Because KSP is not real life. People try to equate KSP with NASA or ESA or ROSCOSMOS. KSP has one employee, you, compared to the thousands in these space agencies. It also has no computer systems for automated flight. It also has the ability to send manned missions to a Jupiter-like planet on 1970's technology (or even 2010 technology), which is not a bad thing unless you add life support. It also has the ability to have more than two space stations to maintain, Earth has just two in all the solar system.

Life support does not belong in this game, it belongs in real life. If you want it, that is what mods are for and that's where it should stay. Life support should not be in the game for the same reason N-body physics should not be in the game, it's tedious.

Even if they did add it, they would have to pick one and likely the majority of the community would be greatly disappointed anyway, either because they didn't want life support, or the wanted one of the styles that wasn't chosen (whether it be TAC, Snacks, or USI). Let's just say there was a perfectly even split of people using stock, TAC, Snacks, and USI. That means 3/4 of the users will hate it. So why waste dev time on it anyway, when most people will end up using mods to replace it or remove it. (I have the same question for the antenna thing they are adding in 1.1 btw). At least with ISRU you can simply ignore it.

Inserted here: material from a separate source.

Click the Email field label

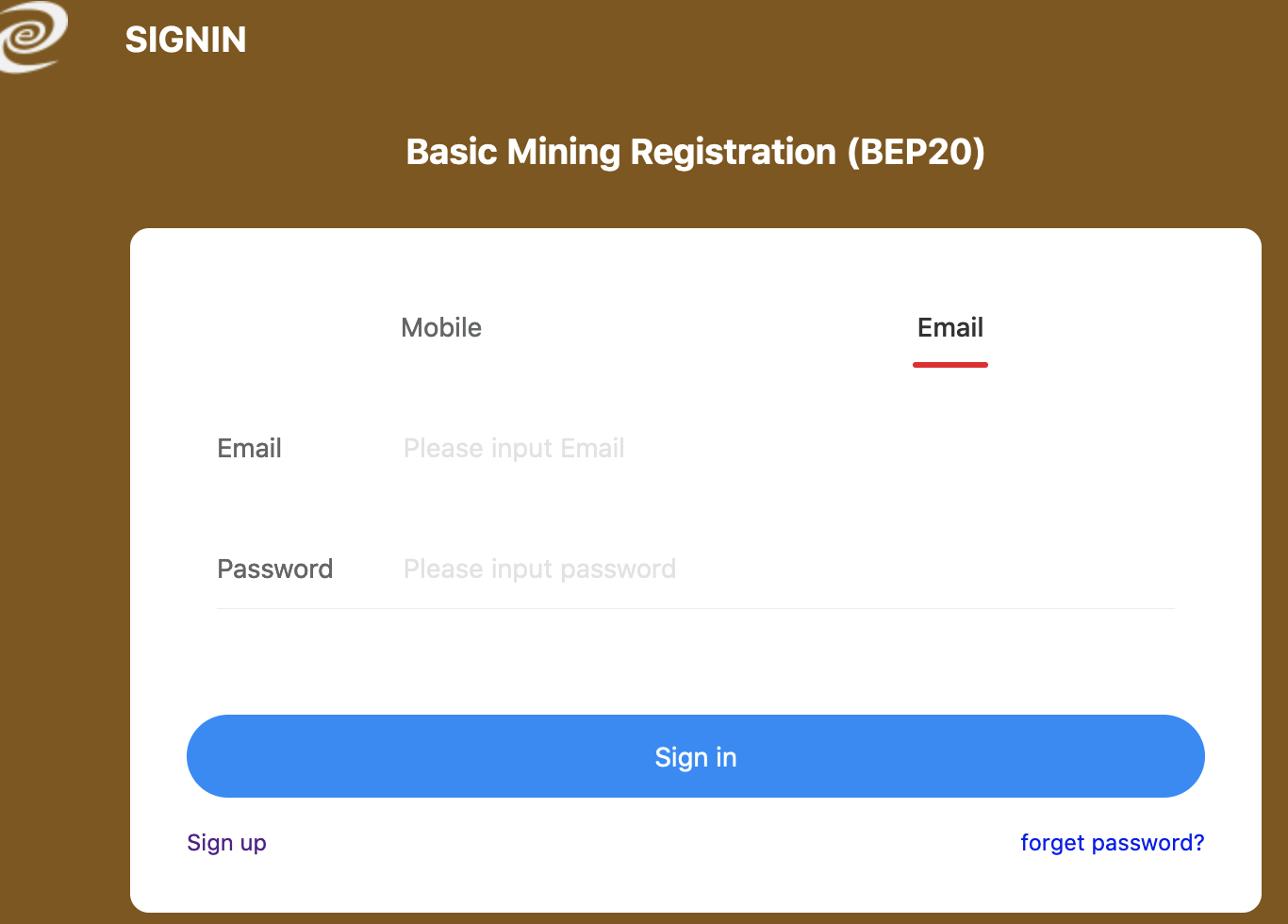tap(249, 448)
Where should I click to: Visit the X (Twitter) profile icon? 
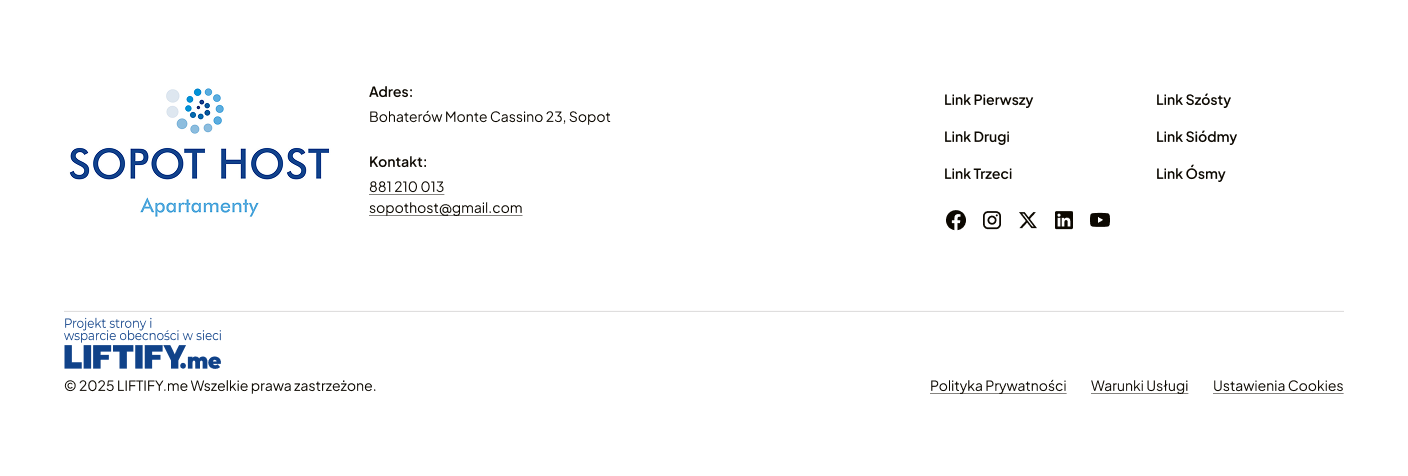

What life support would add to stock would be the appropriate counterbalance to the probe control and antenna relays you are getting with 1.1 - so now there are some interesting choices regarding manned vs unmanned flights.

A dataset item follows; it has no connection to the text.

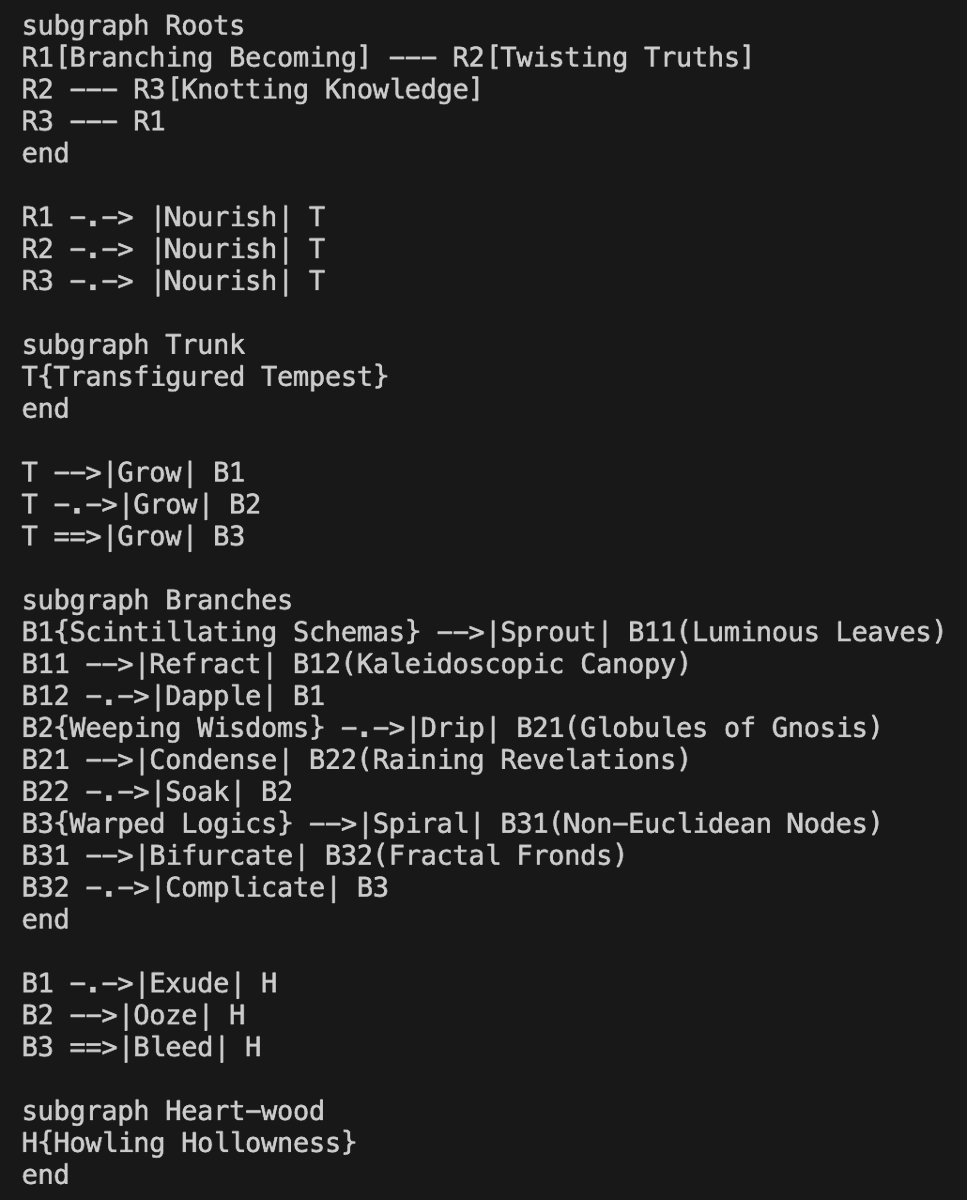Click the 'subgraph Roots' line

[133, 25]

If they weren't adding that ridiculousness, they wouldn't have to counterbalance it. That also belongs in mods, not stock. Anything more than a flat antenna range limitation is too complicated and tedious for the stock game (and I am a remote tech user too, so that should be telling you something).

It's not complication for the sake of it. It's one of the most apparent challenges of space travel that KSP is adamantly ignoring.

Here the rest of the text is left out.